Public housing estate in Sha Tin, Hong Kong

Jat Min Chuen (乙明邨) is a public housing estate in Sha Tin Wai, Sha Tin, New Territories, Hong Kong. It is the only estate in Sha Tin developed by the Hong Kong Housing Society. It consists of three residential buildings completed in 1981 and 1982.

==Background==
The estate was named for Mr. Tan Jat Min (陳乙明), the former honorary treasurer of the Society and was the largest estate of the Housing Society at the time.

Unlike other estates, the Hong Kong Housing Society financed the construct of Jat Min Chuen using a bank loan at a high interest rate, rather than from the Government.
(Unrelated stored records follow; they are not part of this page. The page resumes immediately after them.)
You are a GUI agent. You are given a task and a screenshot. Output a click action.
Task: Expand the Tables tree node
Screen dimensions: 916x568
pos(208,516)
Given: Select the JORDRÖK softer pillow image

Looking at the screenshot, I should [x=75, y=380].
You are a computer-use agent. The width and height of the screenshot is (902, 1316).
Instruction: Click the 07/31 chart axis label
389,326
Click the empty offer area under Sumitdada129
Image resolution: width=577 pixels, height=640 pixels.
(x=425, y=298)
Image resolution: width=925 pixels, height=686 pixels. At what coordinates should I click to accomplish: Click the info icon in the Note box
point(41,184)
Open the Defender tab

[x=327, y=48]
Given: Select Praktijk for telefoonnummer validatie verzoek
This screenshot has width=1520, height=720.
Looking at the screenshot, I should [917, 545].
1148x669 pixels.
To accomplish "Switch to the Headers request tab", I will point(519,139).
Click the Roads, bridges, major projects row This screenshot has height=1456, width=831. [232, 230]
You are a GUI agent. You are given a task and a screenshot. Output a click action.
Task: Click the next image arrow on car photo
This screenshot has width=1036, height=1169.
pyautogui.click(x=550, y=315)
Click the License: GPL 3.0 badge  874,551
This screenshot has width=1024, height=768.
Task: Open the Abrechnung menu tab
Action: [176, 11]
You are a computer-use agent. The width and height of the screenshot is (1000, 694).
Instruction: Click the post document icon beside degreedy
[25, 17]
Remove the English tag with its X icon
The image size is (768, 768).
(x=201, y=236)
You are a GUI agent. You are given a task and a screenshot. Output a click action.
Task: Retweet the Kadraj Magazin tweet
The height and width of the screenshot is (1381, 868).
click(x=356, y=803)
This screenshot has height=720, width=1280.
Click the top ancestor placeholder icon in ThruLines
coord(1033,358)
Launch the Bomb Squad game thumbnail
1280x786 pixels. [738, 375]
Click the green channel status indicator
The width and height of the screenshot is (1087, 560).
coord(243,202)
Therefore, the rent in the estate was forced to be put up as the Society needed to return money to banks afterwards.

==Houses==

| Name | Chinese name | Completed |
| Ming Yan Lau | 明恩樓 | 1981 |
| Ming Shun Lau | 明信樓 |
| Ming Yiu Lau | 明耀樓 | 1982 |
| Chung Yuet Lau | 松悦樓 | 2024 |

==Demographics==
According to the 2016 by-census, Jat Min Chuen had a population of 9,577. The median age was 51.1 and the majority of residents (98.2 per cent) were of Chinese ethnicity. The average household size was 2.6 people. The median monthly household income of all households (i.e. including both economically active and inactive households) was HK$23,000.

==Politics==
Jat Min Chuen is located in Jat Chuen constituency of the Sha Tin District Council. It was represented by Yau Man-chun, who was elected in the 2019 elections. He had resigned on 7 July 2021, leaving the seat vacant since then.